One way to think about the issue of our liberties at home is to see them in relation to our conduct abroad. To as great a degree as possible, we want to fight whatever fight we must wage outside of the United States. To avoid increasing our restraints at home, we must loosen them abroad. In particular, this concerns what our foreign intelligence agencies can do. We need to consider the restrictions we have placed on the collection of human intelligence and other activities and be as willing to loosen them as we are unwilling to tighten restrictions on our liberties at home.

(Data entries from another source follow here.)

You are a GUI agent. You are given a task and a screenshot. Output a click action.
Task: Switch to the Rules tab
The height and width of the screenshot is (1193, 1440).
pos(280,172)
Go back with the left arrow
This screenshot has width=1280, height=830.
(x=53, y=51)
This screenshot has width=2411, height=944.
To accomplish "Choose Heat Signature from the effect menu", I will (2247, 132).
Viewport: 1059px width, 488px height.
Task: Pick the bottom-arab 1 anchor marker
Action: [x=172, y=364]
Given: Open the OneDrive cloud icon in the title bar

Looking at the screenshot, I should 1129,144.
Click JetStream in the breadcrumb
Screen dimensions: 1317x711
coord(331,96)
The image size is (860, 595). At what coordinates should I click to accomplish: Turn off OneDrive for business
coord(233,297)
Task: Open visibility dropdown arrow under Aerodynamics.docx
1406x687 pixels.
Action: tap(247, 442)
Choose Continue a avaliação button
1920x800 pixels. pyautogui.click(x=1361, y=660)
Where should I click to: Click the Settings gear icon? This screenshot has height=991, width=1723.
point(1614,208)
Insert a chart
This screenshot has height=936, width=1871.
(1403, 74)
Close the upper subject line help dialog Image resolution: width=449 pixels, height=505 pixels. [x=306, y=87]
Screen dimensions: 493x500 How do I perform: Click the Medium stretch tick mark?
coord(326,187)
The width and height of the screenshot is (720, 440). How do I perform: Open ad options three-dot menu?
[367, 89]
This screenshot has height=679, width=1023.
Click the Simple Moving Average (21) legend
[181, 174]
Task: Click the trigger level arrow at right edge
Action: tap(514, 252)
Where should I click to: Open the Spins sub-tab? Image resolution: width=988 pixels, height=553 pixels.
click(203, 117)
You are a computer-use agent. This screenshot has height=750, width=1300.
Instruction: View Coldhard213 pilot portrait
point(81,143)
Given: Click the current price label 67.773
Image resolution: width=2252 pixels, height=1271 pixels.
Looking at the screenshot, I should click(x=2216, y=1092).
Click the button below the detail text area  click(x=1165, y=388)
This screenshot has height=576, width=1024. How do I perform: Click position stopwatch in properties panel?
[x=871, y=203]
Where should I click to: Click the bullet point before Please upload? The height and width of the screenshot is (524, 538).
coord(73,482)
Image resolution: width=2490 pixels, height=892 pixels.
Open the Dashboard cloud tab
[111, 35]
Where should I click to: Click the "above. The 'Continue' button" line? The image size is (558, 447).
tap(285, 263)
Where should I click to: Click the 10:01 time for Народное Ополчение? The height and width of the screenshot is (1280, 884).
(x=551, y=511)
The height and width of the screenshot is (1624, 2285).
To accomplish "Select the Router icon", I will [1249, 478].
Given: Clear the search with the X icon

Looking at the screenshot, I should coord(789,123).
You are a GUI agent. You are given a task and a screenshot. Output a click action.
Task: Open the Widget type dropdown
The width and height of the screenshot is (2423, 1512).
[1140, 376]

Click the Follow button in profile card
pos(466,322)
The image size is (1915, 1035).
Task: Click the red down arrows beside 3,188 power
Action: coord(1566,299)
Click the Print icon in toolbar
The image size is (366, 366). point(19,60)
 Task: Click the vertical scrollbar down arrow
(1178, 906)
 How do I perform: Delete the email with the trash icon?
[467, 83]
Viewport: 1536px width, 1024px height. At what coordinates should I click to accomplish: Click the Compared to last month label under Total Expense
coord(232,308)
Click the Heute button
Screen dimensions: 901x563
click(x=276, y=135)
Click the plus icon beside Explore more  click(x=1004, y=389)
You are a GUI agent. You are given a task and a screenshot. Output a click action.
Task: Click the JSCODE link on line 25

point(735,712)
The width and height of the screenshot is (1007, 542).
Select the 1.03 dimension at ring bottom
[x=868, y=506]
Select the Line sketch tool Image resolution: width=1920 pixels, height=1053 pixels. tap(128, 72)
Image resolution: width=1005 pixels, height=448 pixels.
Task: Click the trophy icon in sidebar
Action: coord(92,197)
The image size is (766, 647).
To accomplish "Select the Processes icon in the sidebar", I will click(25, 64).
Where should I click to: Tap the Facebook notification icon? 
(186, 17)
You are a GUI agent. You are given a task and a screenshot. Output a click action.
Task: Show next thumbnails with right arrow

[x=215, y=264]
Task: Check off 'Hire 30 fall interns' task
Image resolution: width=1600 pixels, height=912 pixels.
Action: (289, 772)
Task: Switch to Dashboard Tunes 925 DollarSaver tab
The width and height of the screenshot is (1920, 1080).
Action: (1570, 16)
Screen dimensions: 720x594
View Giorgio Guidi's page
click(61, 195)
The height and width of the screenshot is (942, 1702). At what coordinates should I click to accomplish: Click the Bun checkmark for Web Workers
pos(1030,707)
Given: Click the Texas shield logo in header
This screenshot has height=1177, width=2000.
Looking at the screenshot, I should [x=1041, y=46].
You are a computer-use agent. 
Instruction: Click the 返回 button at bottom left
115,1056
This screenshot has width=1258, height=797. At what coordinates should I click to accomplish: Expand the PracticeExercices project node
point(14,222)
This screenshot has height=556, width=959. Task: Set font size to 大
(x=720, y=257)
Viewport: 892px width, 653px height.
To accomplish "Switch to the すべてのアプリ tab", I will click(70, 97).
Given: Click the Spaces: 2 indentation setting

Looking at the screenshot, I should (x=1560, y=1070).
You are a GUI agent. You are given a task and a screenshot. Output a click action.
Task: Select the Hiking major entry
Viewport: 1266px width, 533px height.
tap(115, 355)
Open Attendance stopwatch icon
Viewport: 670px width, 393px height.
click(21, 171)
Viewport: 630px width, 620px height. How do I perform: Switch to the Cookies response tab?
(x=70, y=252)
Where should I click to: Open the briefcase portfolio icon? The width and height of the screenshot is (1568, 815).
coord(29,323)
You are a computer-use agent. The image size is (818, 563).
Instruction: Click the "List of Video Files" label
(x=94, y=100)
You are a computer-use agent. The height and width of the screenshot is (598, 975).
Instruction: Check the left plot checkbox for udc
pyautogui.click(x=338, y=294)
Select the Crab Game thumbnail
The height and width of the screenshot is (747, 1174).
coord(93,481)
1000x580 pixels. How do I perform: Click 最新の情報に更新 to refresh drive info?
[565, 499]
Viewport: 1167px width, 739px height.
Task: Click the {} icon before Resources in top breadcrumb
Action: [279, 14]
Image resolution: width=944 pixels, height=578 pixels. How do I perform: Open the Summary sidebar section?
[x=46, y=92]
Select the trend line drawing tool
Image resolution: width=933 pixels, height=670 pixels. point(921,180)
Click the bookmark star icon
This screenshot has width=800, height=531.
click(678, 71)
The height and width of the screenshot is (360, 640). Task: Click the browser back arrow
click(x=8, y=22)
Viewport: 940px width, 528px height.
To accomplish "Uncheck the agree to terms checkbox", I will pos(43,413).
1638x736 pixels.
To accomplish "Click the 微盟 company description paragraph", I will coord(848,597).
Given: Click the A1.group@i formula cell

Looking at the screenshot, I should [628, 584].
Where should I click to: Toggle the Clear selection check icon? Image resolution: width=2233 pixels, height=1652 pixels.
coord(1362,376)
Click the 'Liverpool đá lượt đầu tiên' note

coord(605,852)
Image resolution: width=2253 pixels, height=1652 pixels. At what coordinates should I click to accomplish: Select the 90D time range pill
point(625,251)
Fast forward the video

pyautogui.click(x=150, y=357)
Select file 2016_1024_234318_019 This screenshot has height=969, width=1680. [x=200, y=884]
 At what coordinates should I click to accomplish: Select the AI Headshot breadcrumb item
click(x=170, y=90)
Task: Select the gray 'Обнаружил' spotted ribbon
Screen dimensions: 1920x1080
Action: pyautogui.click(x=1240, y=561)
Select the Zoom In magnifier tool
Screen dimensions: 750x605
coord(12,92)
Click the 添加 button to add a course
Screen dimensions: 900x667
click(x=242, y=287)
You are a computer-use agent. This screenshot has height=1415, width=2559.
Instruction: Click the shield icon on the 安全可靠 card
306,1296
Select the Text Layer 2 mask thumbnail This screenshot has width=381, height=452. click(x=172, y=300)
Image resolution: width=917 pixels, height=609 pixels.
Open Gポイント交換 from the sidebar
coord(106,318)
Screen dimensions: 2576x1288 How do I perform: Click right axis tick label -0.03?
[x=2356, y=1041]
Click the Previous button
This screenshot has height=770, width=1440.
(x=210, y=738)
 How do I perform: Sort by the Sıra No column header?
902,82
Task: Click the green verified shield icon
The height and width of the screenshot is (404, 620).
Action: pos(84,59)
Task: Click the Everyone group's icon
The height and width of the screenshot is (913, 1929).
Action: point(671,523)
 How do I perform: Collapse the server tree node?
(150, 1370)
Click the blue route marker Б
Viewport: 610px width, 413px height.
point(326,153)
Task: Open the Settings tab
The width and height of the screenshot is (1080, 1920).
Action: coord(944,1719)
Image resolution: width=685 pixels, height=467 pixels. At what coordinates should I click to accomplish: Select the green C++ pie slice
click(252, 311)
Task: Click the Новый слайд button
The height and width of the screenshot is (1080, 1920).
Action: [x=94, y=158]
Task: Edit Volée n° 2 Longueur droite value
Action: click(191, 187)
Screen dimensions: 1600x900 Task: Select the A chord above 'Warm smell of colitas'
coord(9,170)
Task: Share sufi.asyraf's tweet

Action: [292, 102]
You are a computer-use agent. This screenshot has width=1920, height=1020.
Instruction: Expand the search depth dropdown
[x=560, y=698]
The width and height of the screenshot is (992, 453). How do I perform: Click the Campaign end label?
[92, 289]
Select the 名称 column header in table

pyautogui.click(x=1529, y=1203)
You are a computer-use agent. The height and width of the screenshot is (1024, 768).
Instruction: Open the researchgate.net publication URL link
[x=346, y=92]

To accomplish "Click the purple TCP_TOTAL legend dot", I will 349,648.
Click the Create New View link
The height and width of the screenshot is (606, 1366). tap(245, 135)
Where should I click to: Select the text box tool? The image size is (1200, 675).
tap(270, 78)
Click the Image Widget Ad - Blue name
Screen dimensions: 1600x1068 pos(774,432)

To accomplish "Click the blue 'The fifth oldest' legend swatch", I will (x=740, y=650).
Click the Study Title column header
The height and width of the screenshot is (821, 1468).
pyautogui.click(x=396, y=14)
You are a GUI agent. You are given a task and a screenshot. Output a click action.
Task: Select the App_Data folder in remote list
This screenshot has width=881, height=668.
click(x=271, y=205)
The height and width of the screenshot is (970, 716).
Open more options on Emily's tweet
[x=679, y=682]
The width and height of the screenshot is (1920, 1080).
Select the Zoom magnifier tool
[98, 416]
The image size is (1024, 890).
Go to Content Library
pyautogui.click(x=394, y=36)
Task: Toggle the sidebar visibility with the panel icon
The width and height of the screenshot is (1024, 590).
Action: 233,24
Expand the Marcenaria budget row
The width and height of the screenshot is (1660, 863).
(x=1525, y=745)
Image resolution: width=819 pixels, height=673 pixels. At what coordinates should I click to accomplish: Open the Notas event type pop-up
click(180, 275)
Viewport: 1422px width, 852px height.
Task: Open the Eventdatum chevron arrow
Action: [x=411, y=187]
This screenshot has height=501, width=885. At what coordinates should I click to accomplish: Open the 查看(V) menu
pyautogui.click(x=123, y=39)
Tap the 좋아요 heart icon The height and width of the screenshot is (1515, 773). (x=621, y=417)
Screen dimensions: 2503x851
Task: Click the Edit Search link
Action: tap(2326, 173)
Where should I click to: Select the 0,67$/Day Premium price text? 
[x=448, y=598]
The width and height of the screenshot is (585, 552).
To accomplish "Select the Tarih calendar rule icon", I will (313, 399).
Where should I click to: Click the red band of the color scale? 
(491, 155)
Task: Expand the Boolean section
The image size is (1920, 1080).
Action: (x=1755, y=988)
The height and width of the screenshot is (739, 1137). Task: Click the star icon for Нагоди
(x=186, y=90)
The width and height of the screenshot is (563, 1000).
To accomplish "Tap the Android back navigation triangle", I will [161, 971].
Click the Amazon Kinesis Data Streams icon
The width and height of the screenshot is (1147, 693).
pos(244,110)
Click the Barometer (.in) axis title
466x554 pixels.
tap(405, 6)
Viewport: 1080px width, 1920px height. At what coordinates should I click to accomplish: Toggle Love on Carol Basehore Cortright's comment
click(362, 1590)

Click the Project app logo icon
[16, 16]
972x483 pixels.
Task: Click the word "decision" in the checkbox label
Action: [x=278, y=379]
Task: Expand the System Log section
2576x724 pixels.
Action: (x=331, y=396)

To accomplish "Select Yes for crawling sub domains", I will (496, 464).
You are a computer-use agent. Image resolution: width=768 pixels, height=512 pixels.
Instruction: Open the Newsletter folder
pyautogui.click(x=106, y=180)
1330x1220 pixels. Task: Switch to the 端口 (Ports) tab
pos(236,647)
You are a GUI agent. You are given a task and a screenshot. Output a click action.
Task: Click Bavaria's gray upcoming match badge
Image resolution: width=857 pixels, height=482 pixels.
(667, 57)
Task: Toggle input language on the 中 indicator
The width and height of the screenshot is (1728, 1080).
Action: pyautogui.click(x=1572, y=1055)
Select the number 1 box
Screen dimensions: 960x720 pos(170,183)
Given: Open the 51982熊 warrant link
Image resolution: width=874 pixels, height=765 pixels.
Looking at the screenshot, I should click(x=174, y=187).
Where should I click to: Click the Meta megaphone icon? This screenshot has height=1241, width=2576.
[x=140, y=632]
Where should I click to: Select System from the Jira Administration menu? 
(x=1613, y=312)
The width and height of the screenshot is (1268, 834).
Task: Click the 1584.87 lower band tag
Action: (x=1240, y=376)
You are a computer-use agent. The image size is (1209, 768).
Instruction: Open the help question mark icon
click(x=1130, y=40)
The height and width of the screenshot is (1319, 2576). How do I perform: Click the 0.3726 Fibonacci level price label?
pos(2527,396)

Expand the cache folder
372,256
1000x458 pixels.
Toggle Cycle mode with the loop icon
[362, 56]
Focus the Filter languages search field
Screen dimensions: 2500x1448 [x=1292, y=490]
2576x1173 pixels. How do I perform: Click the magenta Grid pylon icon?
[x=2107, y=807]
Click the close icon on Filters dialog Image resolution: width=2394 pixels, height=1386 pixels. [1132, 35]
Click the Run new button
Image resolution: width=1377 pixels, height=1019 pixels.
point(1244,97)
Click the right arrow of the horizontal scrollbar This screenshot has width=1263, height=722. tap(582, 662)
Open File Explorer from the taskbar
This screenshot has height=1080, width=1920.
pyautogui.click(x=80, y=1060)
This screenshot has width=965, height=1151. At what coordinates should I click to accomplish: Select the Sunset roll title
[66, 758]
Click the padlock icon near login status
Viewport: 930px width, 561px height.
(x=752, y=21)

Reconsidering the current restrictions on human intelligence collection is, however, only a part of what needs to be done to improve this capability. Critical to this renovation will be the public recognition that we are undertaking it not only to provide better warning of impending attacks but primarily to allow us to carry the fight to the terrorist groups. In the past, when we tried to do this Congressional and public opinion would not tolerate it. It should now appear to be more acceptable.
Finally, when we hear people say that that the attacks on September 11th have changed America forever or have made us a different country, we should distinguish in which senses this might be true. In the most fundamental sense, we should strive to see that the attacks do not change us, that they do not make us change our exuberant openness and inventiveness, our tolerant and democratic outlook. These are things that the terrorists most fear and most wish to destroy. If possible, now and in the future, we should take comfort from the fact that the threat of terrorist attack under which we live is the price we pay for our true greatness.
David Tucker is a Member of the Board of Advisors at the Ashbrook Center for Public Affairs at Ashland University and an Associate Professor of Defense Analysis at the Naval Postgraduate School. He is the author of the book, Skirmishes at the Edge of Empire: The United States and International Terrorism. The views expressed here are his own and do not reflect the position of the Naval Postgraduate School, Navy Department, or Department of Defense.